Jingwen Jiang; Xiaoxiao Zou; Zhiyuan Mei; Sheng Cai; Qi An; Yao Fu; Han Wang; Tingting Liu; Hong Guo

doi:10.1016/j.jcis.2021.12.108

Understanding rich oxygen vacant hollow CeO₂@MoSe₂ heterojunction for accelerating photocatalytic CO₂ reduction

J Colloid Interface Sci. 2022 Apr:611:644-653. doi: 10.1016/j.jcis.2021.12.108. Epub 2021 Dec 20.

Authors

Jingwen Jiang¹, Xiaoxiao Zou¹, Zhiyuan Mei¹, Sheng Cai¹, Qi An¹, Yao Fu¹, Han Wang¹, Tingting Liu¹, Hong Guo²

Affiliations

¹ School of Materials and Energy, Yunnan University, No. 2, Green Lake North Road, Kunming 650091, China.
² School of Materials and Energy, Yunnan University, No. 2, Green Lake North Road, Kunming 650091, China.
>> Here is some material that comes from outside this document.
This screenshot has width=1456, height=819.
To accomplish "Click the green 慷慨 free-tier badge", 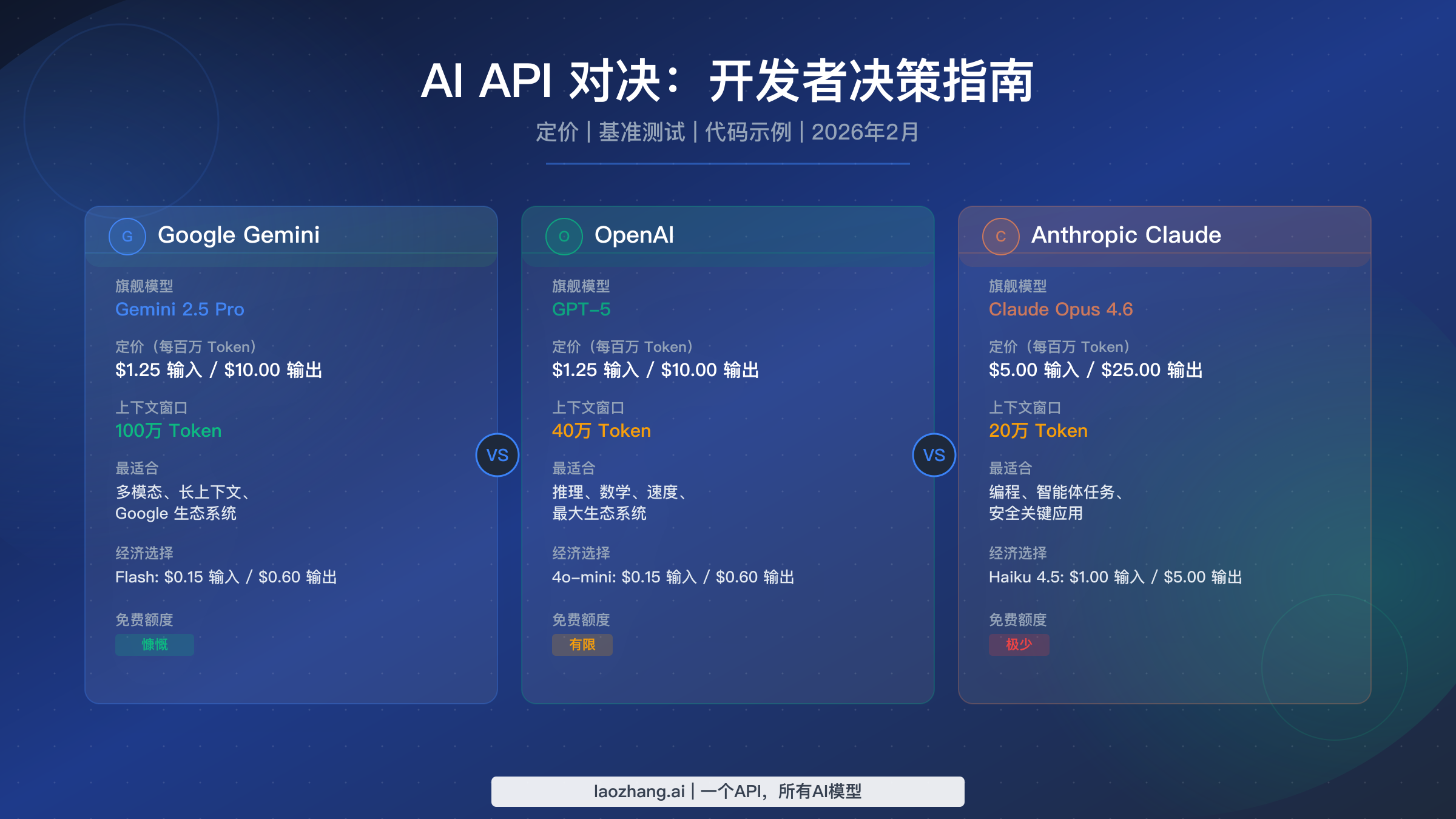I will pyautogui.click(x=155, y=644).
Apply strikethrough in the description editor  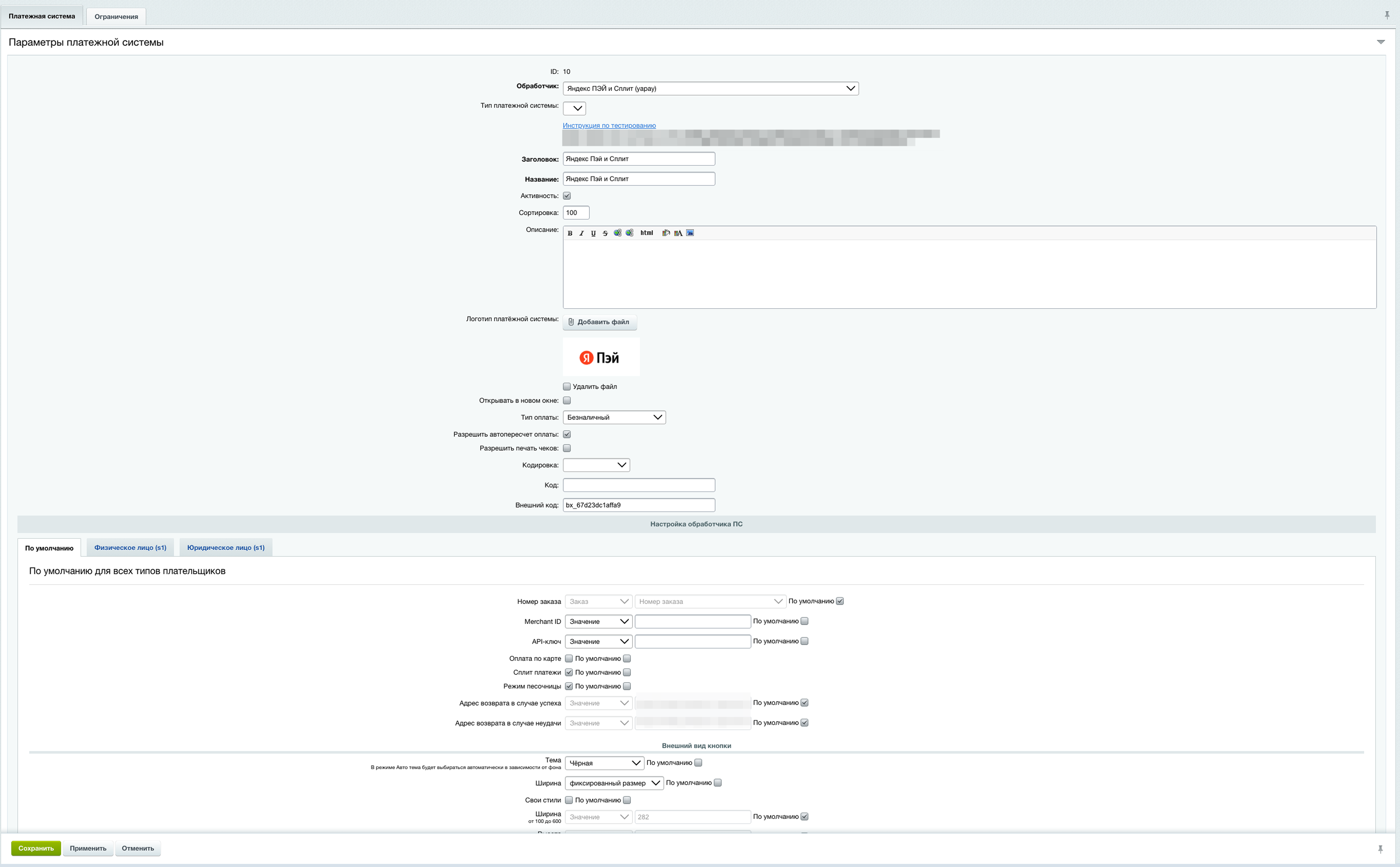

Electronic address: guohong@ynu.edu.cn.

PMID: 34973659
DOI: 10.1016/j.jcis.2021.12.108

Abstract

Solar-driven CO₂ reduction into gas fuels is desirable for a sustainable carbon cycle. To improve the photocatalytic activity of CO₂RR, the unique rich oxygen (Vo) vacant hollow CeO₂@MoSe₂ is designed. The introduction of Vo is conducive to the capture of electrons by CO₂ and promotes the process of photocatalytic CO₂RR. The heterojunction formed by introducing the narrow band gap semiconductor MoSe₂ increases the absorption range of visible light and improves the separation efficiency of photogenerated carriers. The hollow structure improves the CO₂ adsorption capacity and improves the use of light effect. Therefore, the prepared H-Vo-CeO₂@49.7 wt% MoSe₂ exhibits enhanced photocatalytic activity for CO₂RR. The yield of CH₄ and CO is 10.2 µmol and 33.2 µmol in 4 h. Moreover, the photocatalytic mechanism is discussed through DFT and in-situ DRIFTS. This work provides new insights to the role of Vo in active CO₂ photoconversion and exploits an important application of CO₂ reduction.

Keywords: CeO(2)@MoSe(2); Hollow structure; Oxygen vacancies; Photocatalytic CO(2) reduction.